Ma perché gli abitanti di Nareth si arrabbiano con Gesù e vogliono addirittura toglierlo di mezzo?
Danno troppo per scontata la conoscenza di Gesù: «Non è costui il figlio di Giuseppe?». Non riescono ad aprirsi davanti al mistero della sua persona. È accaduto a tanti storici o pseudo storici che lo hanno voluto ricondurre ad una figura umana certamente anche significativa, riducendo il suo insegnamento ad un insegnamento puramente morale elevato così da essere ridotto per certi aspetti ad un’utopia.
Al contrario il suo messaggio è un’occasione di rinnovamento della nostra vita dal male, dalla nostra incapacità di amare in modo vero, per il credente da ciò che allontana da Dio: il peccato, e per tutti di crescita nella fraternità, nella giustizia, nella speranza e nella verità sull’uomo, sulla vita e sulla morte.
«Oggi si è compiuta questa Scrittura che voi avete ascoltato».
Al tempo delle promesse e delle profezie si sostituisce un oggi che è un evento che coinvolge tutti anche ora dopo ben più di duemila anni di cristianesimo.
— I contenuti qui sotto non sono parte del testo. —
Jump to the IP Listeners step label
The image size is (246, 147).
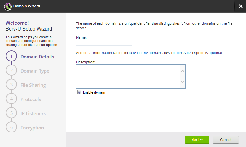tap(33, 114)
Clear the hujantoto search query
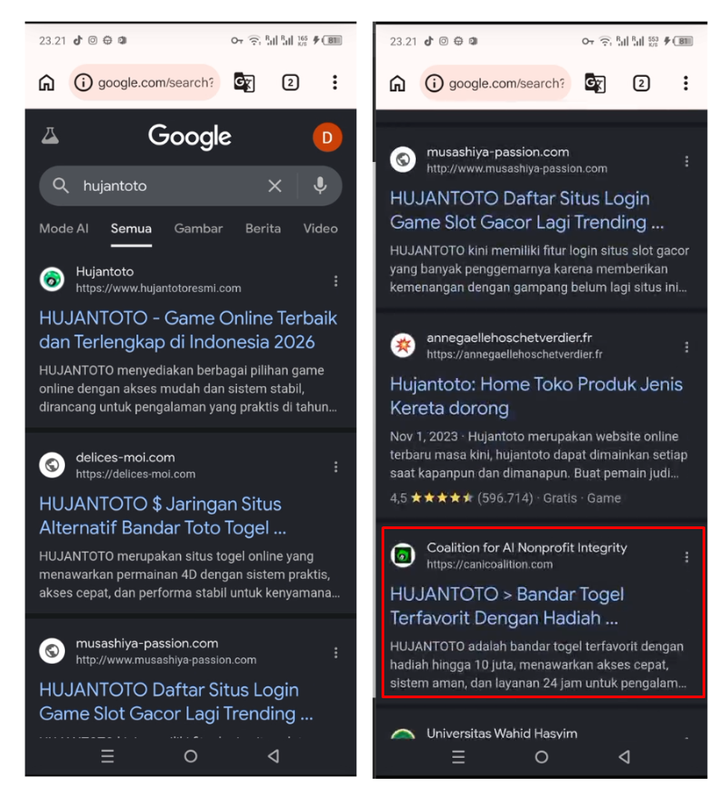The width and height of the screenshot is (727, 795). click(x=275, y=185)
Se i rabbini interpretavano i testi della Scrittura spiegandone il significato “Gesù non spiega, annuncia un fatto; non interpreta, proclama un avvenimento; non chiarisce inaugura un’epoca nuova” (Biffi) Tutti gli uomini di fronte a questa novità sono chiamati a prendere posizione, anche l’indifferenza è già una presa di posizione.
Eppure gli uomini cedono sempre alla tentazione di nascondersi dietro le questioni della storia e della politica, vediamo oggi come l’elezione del Presidente della Repubblica, senza trovare il tempo di riflettere sul tema importante del nostro essere e sul destino che ci attende oltre la soglia della nostra vita.
Siccome la verità del Vangelo è ancora oggi molto scomoda ecco che: “tutti nella sinagoga si riempirono di sdegno. Si alzarono e lo cacciarono fuori della città e lo condussero fin sul ciglio del monte, sul quale era costruita la loro città, per gettarlo giù.” Accade anche oggi perché Gesù ci mette in discussione, è scomodo, ci interpella e ci rivolge la stessa domanda: “Chi dici che io sia, per la tua vita, la vita globale, non un momento o alcuni momenti, ma sempre ogni minuto, ogni attimo. Certo non è così semplice attraverso le mille esigenze a sovrastrutture che oggi il mondo ci impone, ma è possibile per noi che diciamo di avere fede, ma anche per chi con buona volontà cerca di essere un’umanità diversa, sensibile e aperta agli altri, con la capacità di fermarsi ogni tanto e di guardarsi dentro leggendo il mondo, la vita con il cuore e con un cuore non chiuso, ma aperto all’ amore e all’ accoglienza dell’altro, degli altri, di tutti.
Chiediamoci se anche noi vorremmo buttare Gesù nel burrone perché ci dice quello che non vorremmo sentire.